Most GP systems provide auto alerts or flags that ‘pop up’ on the computer screen when a patient’s details are accessed. Some preparation may be required to ensure that your supplier has activated the auto alert function. If in doubt, contact your system supplier.
Agree a process to collect the information, for example:
Sight loss
Everyone with a sight loss is not totally blind. Some people have residual sight, which means that they may be able to see light or dark, make out shapes or read material that is printed in a large font size. They may have problems getting around the practice or seeing traditional signs and room numbers.

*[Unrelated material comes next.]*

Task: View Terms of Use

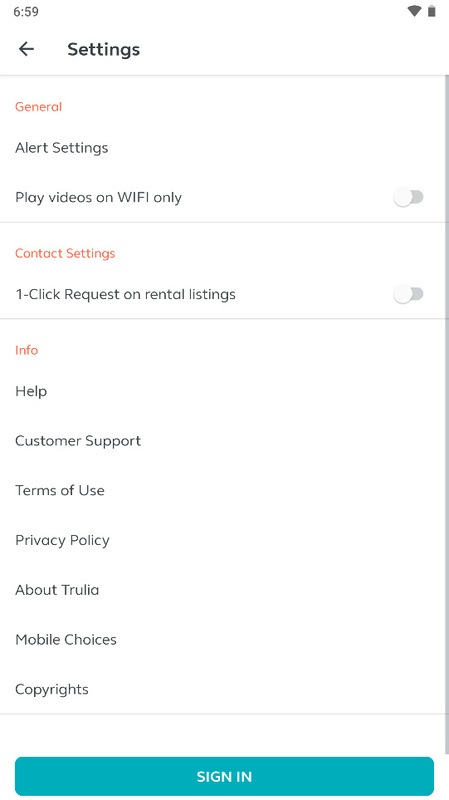Action: pyautogui.click(x=223, y=490)
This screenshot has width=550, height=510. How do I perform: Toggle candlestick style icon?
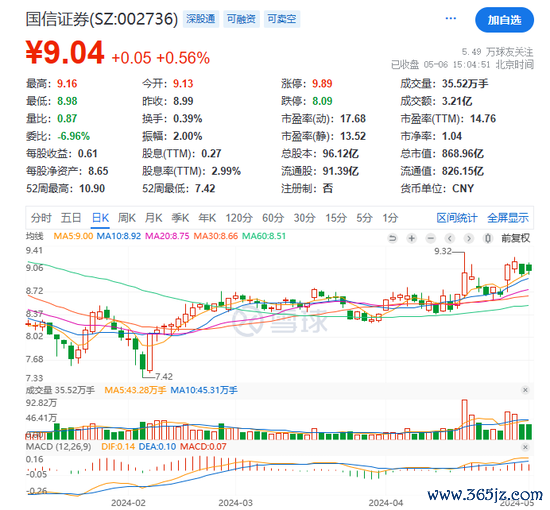tap(488, 239)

It’s important to stress that they may also not be able to see a visual alert system that tells them when it’s their turn to see the clinician.
Hearing loss
Some patients may have a small amount of residual hearing. Therefore, people with hearing loss communicate in different ways: hearing aids, BSL, lip reading, etc. Make sure you use the right method for each patient, otherwise everyone will get frustrated.
Learning disability
As with hearing loss, patients with learning disabilities have a vast range of requirements. Good communication is vital. Recognise that people may get easily distressed in a surgery and will need to be kept informed of any unexpected changes. Partnership working is crucial with families, carers and advocates, and patient-centred planning.
Offer to book longer appointments for some patients as they may take longer to communicate to the clinician. Offer to co-ordinate any doctor and nurse appointments in one session, so that the patient doesn’t have to attend twice in a short space of time.
Patients may not know what assistance is available from you, but they will know the best way for them to receive assistance. So they need to be prompted to ask. If you agree to a method with them then you should use it every time.
Examples
There are no suppliers mentioned in this section.